Director King Vidor was a veteran of old Hollywood and just the sort of director to handle the mix of big canvas and intimacy. He shows what must have been extraordinary patience in setting up hordes of extras, carts and cannons for authentic looking crowd scenes, but then makes them a briefly glimpsed backdrop, never really dwelling on the massive scope or showing it off for its own sake. This seemingly contradictory tack gives us a sense of the story happening in a real place, but never allows it to detract from the main players and their stories. Vidor is constantly implying things with the simplest of cinematic tricks, and this helps to make up for the gaps in plot that the adaptation necessitates. For example, when Hepburn and Vittorio Gassman kiss at the opera, the angle gradually changes to reveal the reflection of a door in a mirror. This subtle move plants the idea in our heads that someone may walk in on them, and it gives the moment a sense of unease and wrongness. Vidor's canny ability to suggest mood and temperament, particularly evident in his framing of the inner monologues during the dance scene, also helps to cover any deficit in the acting.

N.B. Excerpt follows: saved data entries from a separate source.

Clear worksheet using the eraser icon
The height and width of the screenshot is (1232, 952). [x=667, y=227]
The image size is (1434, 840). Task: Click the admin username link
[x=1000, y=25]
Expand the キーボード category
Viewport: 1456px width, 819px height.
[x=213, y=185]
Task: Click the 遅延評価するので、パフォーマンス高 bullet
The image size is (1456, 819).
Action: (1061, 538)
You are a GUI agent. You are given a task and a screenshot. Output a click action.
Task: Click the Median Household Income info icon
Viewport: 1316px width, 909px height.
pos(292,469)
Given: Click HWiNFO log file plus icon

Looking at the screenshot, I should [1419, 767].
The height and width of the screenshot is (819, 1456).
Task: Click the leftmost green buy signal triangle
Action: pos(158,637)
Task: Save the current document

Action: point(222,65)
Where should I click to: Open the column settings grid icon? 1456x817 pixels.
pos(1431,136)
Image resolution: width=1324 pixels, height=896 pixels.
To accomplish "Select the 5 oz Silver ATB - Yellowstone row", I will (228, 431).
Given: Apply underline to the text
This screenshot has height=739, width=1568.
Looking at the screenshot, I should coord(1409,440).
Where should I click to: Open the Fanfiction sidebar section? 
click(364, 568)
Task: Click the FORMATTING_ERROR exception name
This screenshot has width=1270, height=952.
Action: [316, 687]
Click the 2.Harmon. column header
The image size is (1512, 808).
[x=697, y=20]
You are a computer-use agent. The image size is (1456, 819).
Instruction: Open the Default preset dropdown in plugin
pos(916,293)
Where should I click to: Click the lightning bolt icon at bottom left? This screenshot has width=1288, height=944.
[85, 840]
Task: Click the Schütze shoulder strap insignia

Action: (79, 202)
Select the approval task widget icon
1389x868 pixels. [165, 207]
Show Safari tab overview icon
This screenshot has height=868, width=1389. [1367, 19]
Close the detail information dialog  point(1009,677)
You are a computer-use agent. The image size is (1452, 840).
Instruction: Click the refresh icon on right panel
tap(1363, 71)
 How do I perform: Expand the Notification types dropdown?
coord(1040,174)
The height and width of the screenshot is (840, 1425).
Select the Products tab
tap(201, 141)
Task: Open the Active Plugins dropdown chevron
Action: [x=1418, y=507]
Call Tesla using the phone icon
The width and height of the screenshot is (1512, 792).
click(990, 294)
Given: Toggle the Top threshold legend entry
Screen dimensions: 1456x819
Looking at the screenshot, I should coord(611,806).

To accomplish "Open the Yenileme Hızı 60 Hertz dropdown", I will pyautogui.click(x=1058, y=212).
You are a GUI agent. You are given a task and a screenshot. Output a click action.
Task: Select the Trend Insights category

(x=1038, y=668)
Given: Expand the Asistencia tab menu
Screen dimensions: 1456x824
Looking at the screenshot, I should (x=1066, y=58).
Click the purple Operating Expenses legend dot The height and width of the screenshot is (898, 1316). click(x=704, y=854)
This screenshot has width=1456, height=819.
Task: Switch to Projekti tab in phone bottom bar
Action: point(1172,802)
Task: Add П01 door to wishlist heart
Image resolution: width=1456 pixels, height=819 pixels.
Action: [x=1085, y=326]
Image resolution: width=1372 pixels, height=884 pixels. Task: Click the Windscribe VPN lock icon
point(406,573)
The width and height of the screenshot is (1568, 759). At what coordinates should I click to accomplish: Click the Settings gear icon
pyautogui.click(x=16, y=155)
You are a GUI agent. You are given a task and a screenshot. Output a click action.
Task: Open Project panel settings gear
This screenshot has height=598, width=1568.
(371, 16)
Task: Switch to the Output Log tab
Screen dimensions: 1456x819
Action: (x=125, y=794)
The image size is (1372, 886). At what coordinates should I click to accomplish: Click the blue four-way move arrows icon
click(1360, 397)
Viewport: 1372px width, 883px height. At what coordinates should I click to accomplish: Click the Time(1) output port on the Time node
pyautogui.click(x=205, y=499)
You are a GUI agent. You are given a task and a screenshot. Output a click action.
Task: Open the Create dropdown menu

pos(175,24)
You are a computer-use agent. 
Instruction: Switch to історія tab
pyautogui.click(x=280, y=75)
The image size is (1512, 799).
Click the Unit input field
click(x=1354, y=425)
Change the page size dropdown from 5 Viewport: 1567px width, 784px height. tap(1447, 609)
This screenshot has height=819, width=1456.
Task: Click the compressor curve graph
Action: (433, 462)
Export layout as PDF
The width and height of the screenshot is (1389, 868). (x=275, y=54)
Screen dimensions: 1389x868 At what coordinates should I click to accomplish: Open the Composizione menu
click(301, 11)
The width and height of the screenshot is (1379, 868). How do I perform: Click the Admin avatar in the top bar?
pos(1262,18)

At three-and-a-half hours, this is still quite a long old movie. And yet, thanks to some compelling imagery and strong narrative it moves faster than many a 90-minuter. Shorn of much of Tolstoy's original material as it is, it is still long enough to give us that feeling of the passage of time and development of character, to make Fonda's transition from a foppish lad in Western European attire to a bearded man in Russian garb feel like more than just a change of clothes. This version of War and Peace certainly has a fair few things wrong with it, yet still manages to be a lucid and passionate – if not entirely faithful – adaptation of a great work of literature.